• Problem to work on:
Retype word for word the stretch of entries below from the line that has "The height and" through the line that has "Where should I click to: Click", and omit the pictures.
═══ Data to examine ═══
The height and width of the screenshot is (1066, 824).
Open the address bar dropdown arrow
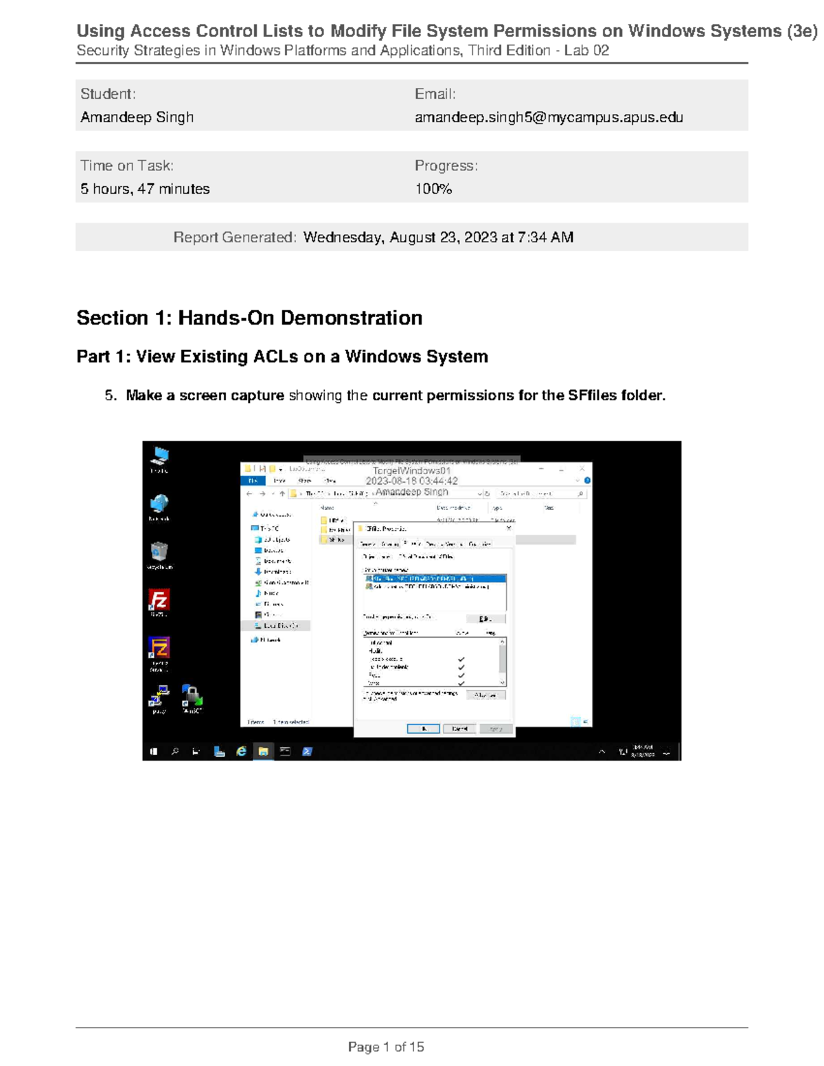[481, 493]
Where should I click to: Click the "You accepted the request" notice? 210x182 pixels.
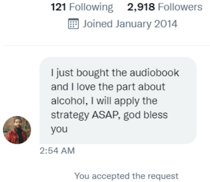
═══
═══ Data to examine ═══
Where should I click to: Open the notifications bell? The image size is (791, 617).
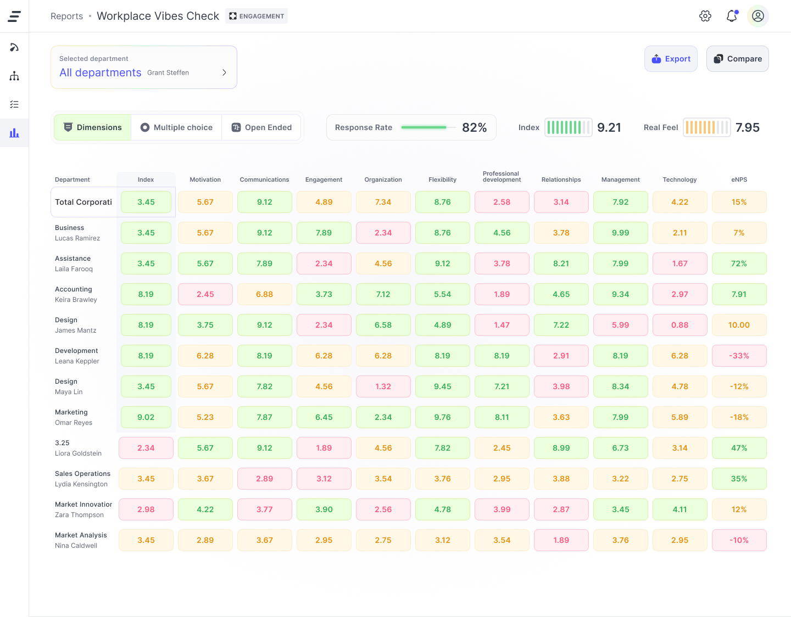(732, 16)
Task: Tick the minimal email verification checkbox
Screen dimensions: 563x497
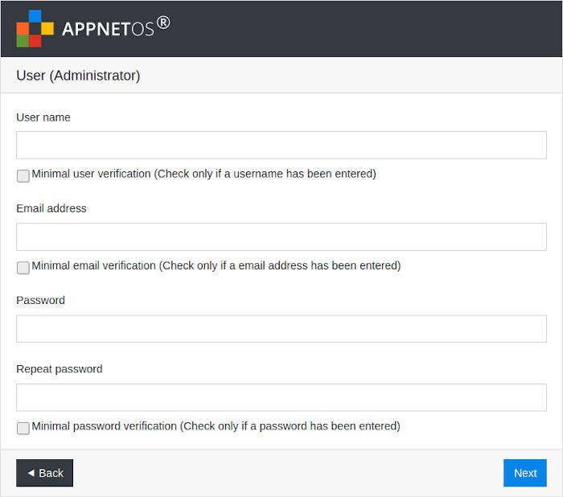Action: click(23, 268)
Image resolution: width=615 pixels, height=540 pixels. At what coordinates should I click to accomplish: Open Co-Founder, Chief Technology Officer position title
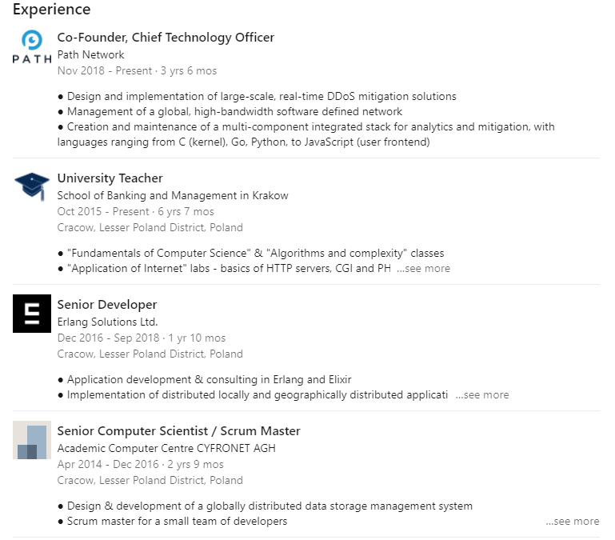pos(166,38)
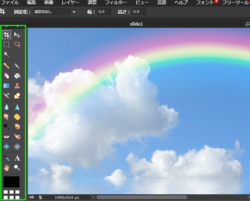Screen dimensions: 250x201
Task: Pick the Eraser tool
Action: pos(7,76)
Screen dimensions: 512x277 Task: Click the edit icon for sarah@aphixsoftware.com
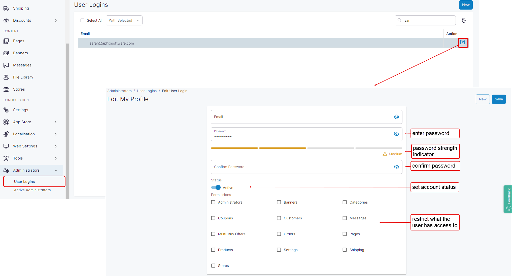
═══
• Response:
The height and width of the screenshot is (1066, 824).
Open the address bar dropdown arrow
[481, 493]
Where should I click to: Click the "You accepted the request" notice? 210x182 pixels.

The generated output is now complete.